Would Declining Exit Rates from Welfare Provide Evidence of Welfare Dependence in Homogeneous Environments?

Dalit Contini

Dalit Contini, Università di Torino, Dipartimento di Statistica e Matematica Applicata, Piazza Arbarello, 8, I-10122 Torino. Email: dalit.contini{at}unito.it

Nicola Negri

Nicola Negri, Università di Torino, Dipartimento di Scienze Sociali, Via S. Ottavio 50, I-10124 Torino. Email: nicola.negri{at}unito.it

Negative duration dependence in the exit rate from social assistance is an important issue addressed in the dynamic welfare participation literature. If heterogeneity is properly modelled, the decline of the exit rate is ascribed to a progressive reduction of the capability to get off welfare due to the detrimental effects of the benefit as time in welfare increases (Blank, 1989; Sandefur and Cook, 1998; Dahl and Lorentzen, 2003; Gangl, 2003; Chay et al., 2005). The aim of this article is to show that the potential corruptive effects of benefits are not easily identified with this analytical strategy.

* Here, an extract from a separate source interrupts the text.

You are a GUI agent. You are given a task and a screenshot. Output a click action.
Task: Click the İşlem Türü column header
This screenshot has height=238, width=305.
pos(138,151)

As a starting point we develop a model, coherent with the Bane and Ellwood (1994) theoretical framework, that describes the causal links occurring between work/unemployment, poverty, and social assistance. A simulation study is carried out in order to show that negative duration dependence in the exit rate from welfare may arise in environments where no corruptive effects of benefits are at work, even in the absence of heterogeneity at the onset of the process. Thus, negative duration dependence in the exit rate from welfare does not imply ‘welfare dependence’: the observed pattern may be due to effects of persistence in poverty or in unemployment.

Manuscript received: December 1, 2005.